Esta crisis migratoria de talla internacional dejará un pueblo con muchísimas heridas. Según el gobierno, hoy hay aproximadamente 7.000 migrantes “estancados” en las playas de Necoclí y, en sus peores momentos, ha llegado a cifras hasta de 22.000 personas esperando su paso hacia el Chocó.

En los últimos meses ha colapsado el sistema de servicios públicos. El agua potable ha comenzado a escasear, así como algunos alimentos. Los precios de la canasta básica se han visto altamente afectados, el sistema de salud ha estado al tope y la nueva economía dolarizada no deja espacio para la vida cotidiana de los locales. 

No hay mucha esperanza de una pronta solución. Mientras cada día llegan entre ochocientos y mil migrantes, el pacto entre Colombia y Panamá establece únicamente un permiso de entrada al país vecino de 500 personas diarias. Las autoridades panameñas han informado que cuentan con más de mil reportes de abusos sexuales y trata de personas en el paso por el Tapón del Darién, y a lo largo del 2021 han transitado aproximadamente 19.000 niñas y niños por Necoclí, donde por lo menos 5 han fallecido en su travesía y más de 150 han llegado sin sus padres a su destino final, según UNICEF. Estas cifras son tres veces la sumatoria de tránsito de migrantes infantiles en los últimos 5 años. 
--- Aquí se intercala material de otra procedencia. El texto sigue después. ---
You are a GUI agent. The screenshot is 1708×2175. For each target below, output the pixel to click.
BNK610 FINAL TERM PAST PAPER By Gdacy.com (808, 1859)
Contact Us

El panorama es desolador. Una crisis de esta magnitud incrustada en un pequeño pueblo caribeño de apenas 70.000 habitantes. Una crisis que, además, no nace aquí y que la solución, en manos de Colombia o de Panamá, no sería una solución de fondo. Una crisis que data de muchos años atrás, pero que se ha visto intensificada, como tantas otras cosas, con la pandemia del Covid-19. 

Hoy los lugareños no tienen la esperanza de que sus calles vuelvan a ser las de antes, el turismo ha renunciado a la espera de las temporadas altas y se ha resignado al alquiler de cama noche a $6 USD, las autoridades locales, desesperadas, no saben qué más puertas tocar; y los migrantes, víctimas de una historia sin oportunidades, se aferran a su único deseo de cruzar el Darién en tan sólo 4 días, sin enfermedades, sin picaduras, sin abusos sexuales, sin más coyotes despiadados, como otro pequeño logro de ese gran sueño de llegar al país del norte. 

Si mi papá viviera, no reconocería hoy su pueblo.